Gertrude Bräuer, la suegra de Kitty, no se había ofendido en absoluto por haber tenido que esperar. Conocía el carácter entusiasta de Kitty y, para sorpresa de Alicia, lo aceptaba sin ningún problema. Hanna le estaba quitando el abrigo y el gorro a Henny, y la pequeña ya escrutaba todos los rincones del vestíbulo por si Leo se había escondido por allí. En su última visita, su primo se agazapó detrás de la cómoda y chilló como un ratón porque sabía que Henny les tenía un miedo atroz.
—Subamos —propuso Marie—. Gertie, ve a despertar a la señora. Hazlo con cuidado, ya sabes que se asusta con facilidad.
Kitty ofreció el brazo a Gertrude e insistió en que de ninguna manera iba a dejar que subiera sola la escalera, porque hasta el día anterior había estado en cama con dolor de garganta y tos.
—¡No me toques, Kitty! Ya te gustaría a ti presentarme como un vejestorio decrépito.
—¡Ay, Trudi! —dijo Kitty con una risita—. Me alegro tanto de que estés conmigo que te retendré cuanto me sea posible. Al menos cien años, vete haciendo a la idea. ¿Dónde se ha metido mi Paul, Marie? ¿Dónde has dejado a tu marido? ¡Ahí está!
Paul había aparecido al final de la escalinata y abrió los brazos con una sonrisa. Kitty soltó a Gertrude y corrió escaleras arriba para lanzarse a su pecho.
—¡Paul de mis amores! ¡Aquí estás! Ay, queridísimo hermano mío.
—Kitty —dijo él con una sonrisa satisfecha al tiempo que la abrazaba—. Qué alegría verte en la villa. Aunque me hayas interrumpido mientras trabajaba.
—¿Trabajo? Es domingo, Paul. Si trabajas en domingo se te marchitará la mano derecha. Eso nos decía siempre el capellán, ¿ya no te acuerdas?

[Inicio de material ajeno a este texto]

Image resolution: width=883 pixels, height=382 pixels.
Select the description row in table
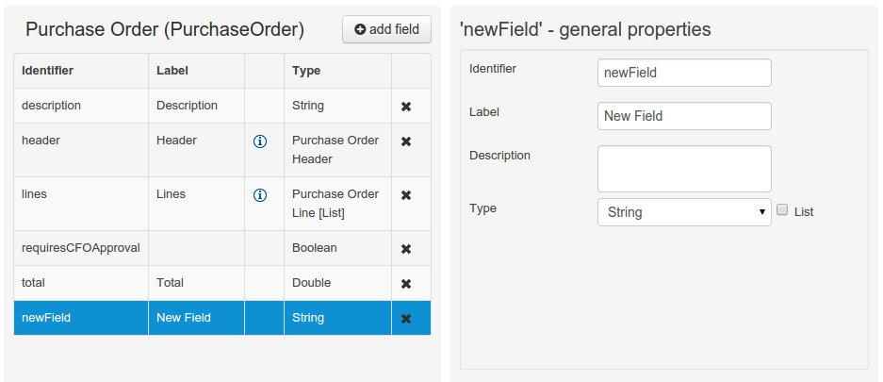coord(80,106)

—¡Me sorprende que recuerdes tan bien esa frase, Kitty!
En el pasillo reinaba la alegría, Marie caminaba contenta junto a Kitty, se reían y bromeaban. Paul se defendía como podía, pero Marie veía lo mucho que disfrutaba de aquel jocoso intercambio de palabras. De repente volvía a ser el joven señor al que ella deseaba en la distancia cuando era ayudante de cocina. Paul Melzer, el testarudo hijo de la familia que tan a menudo perseguía con la mirada a la pequeña Marie Hofgartner. Que la defendió en la ciudad baja de un atacante furioso y la acompañó preocupado hasta la puerta Jakober para ponerla a salvo. Ay, ¿por qué no podía durar para siempre aquel maravilloso enamoramiento inicial?

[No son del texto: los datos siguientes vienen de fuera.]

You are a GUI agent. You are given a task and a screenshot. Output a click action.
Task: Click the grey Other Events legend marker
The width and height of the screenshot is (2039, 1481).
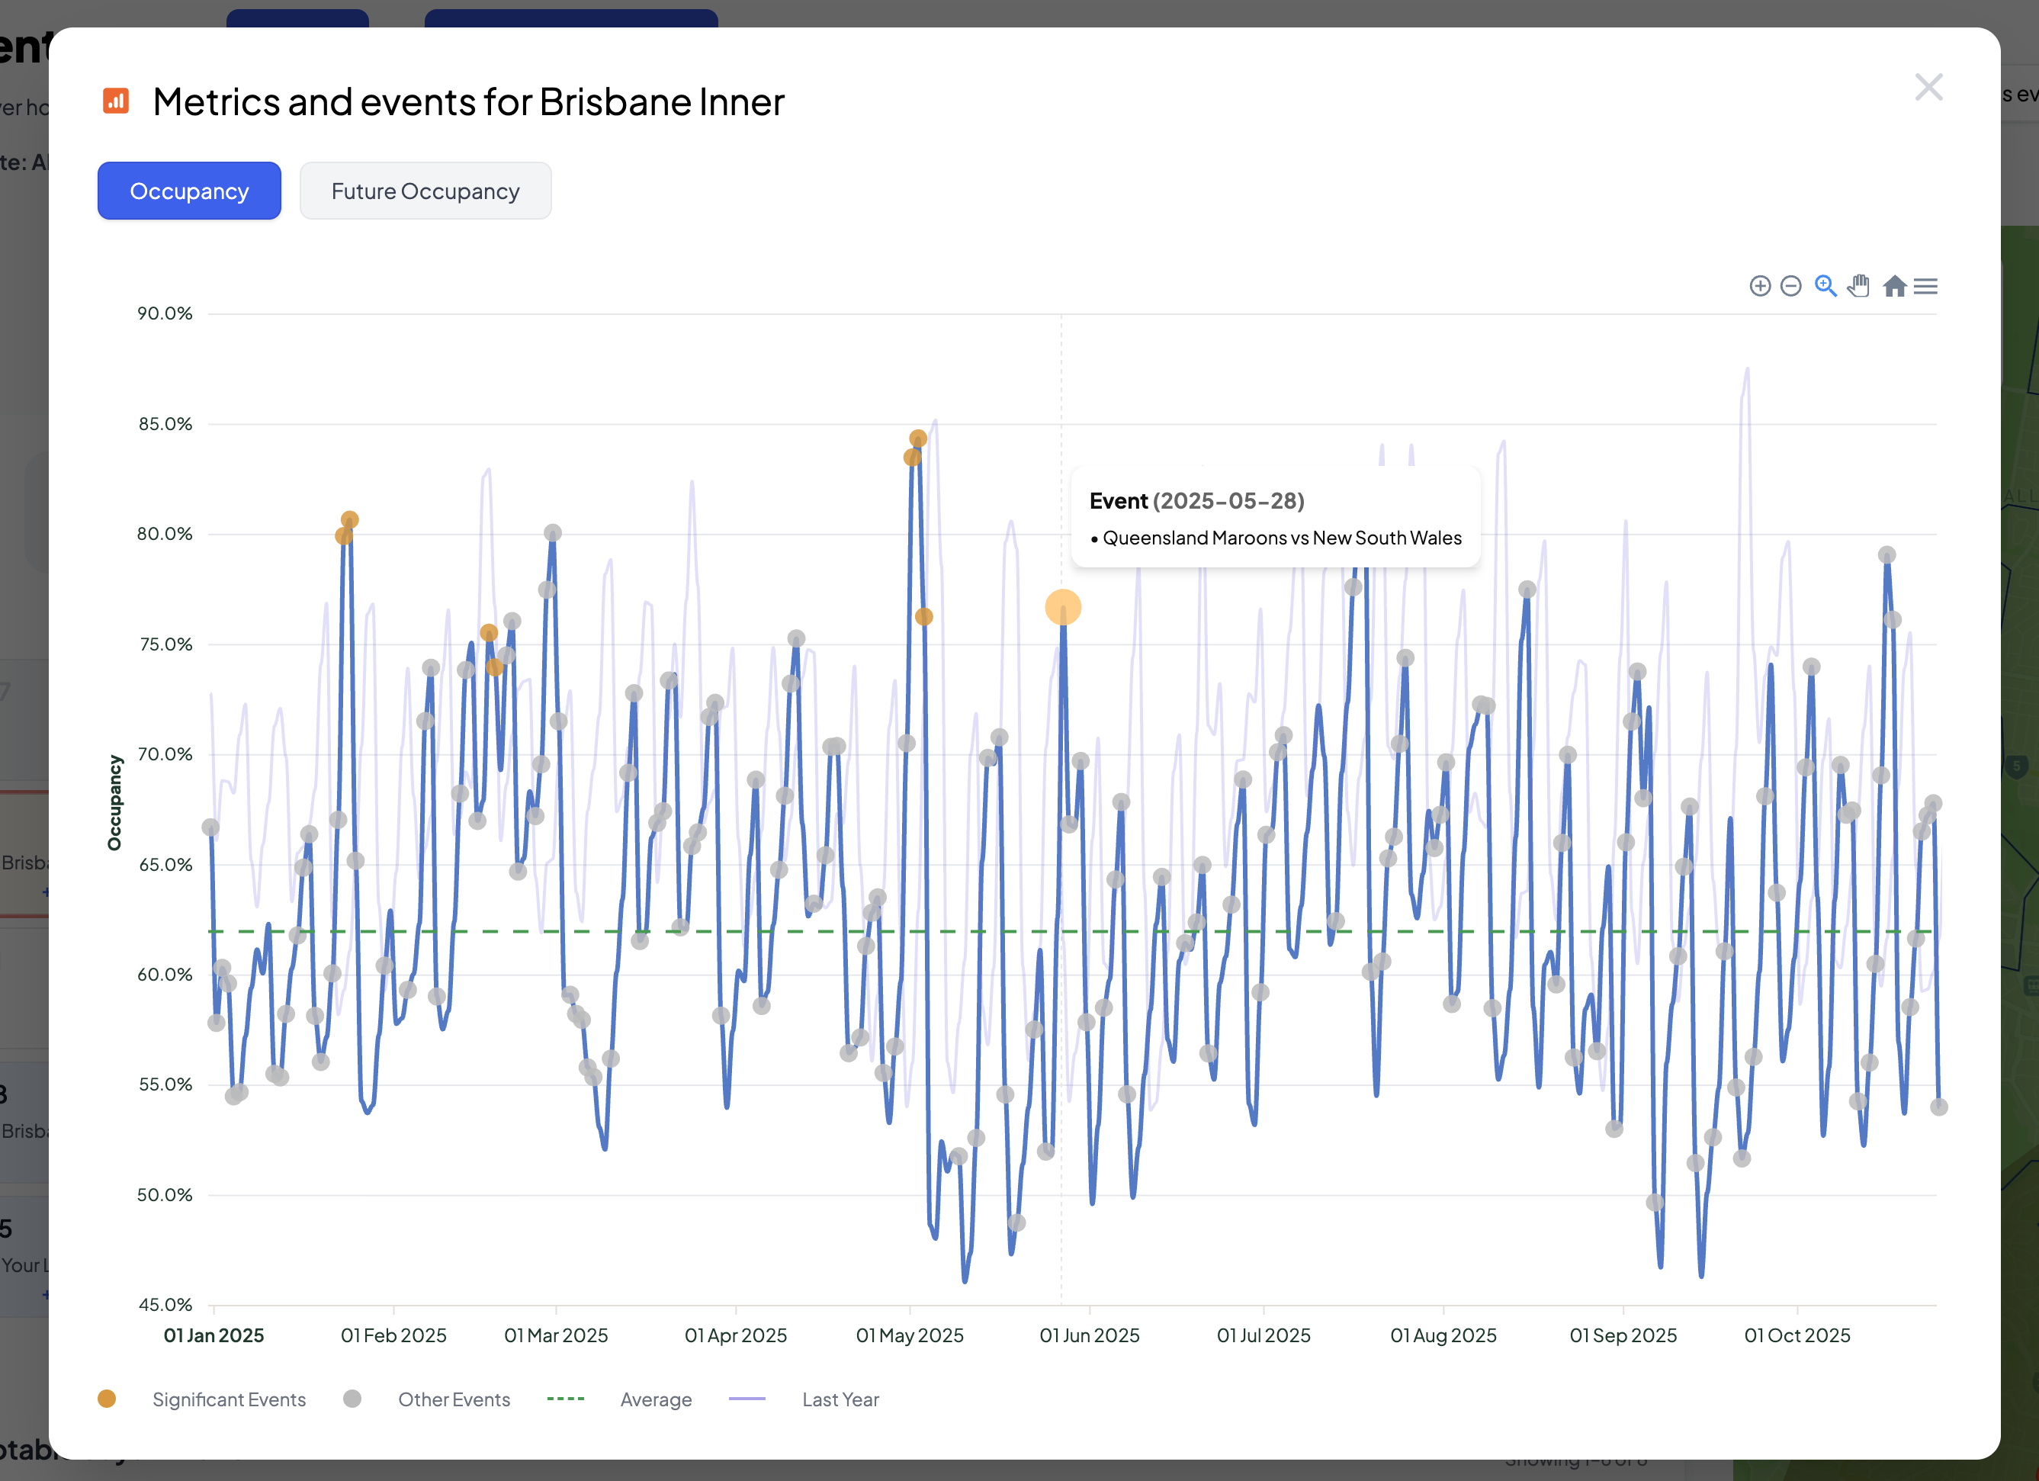pyautogui.click(x=352, y=1399)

En el comedor, Julius había puesto la mesa con esmero e incluso la había adornado con las primeras violetas. La institutriz había vestido a los mellizos de domingo y les había obligado a ponerse los zapatos de charol, aunque ya les quedaban pequeños. Hasta Kitty se dio cuenta del gesto de dolor de Leo.
—¡Por todos los santos, Leo! ¿Qué ha pasado? ¿Te ha mordido alguien?

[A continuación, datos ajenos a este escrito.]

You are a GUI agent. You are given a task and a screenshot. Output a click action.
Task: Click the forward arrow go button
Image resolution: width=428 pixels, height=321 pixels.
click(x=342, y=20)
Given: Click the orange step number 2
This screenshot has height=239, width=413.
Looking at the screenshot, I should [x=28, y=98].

Antes de que el niño pudiera responder, Paul lo reprendió.
—Ya vale de bromas, Leo. ¡No hagas el payaso!
Leo se puso rojo. Marie sabía que el chico estaba desesperado por agradar a su padre, pero no siempre lo conseguía. Eso era algo que la molestaba de Paul. ¿Por qué no apoyaba un poco a su hijo? ¿Acaso no se daba cuenta de lo mucho que Leo lo necesitaba? Paul opinaba que los elogios eran perjudiciales para los niños, y por eso se prodigaba poco con ellos.
—Puedes quitarte los zapatos después —dijo Marie—. Ahora déjatelos puestos, le darás una alegría a la abuela. Os los compró ella.
—Sí, mamá.
La institutriz sonrió benevolente y explicó que había que ser exigente con los niños.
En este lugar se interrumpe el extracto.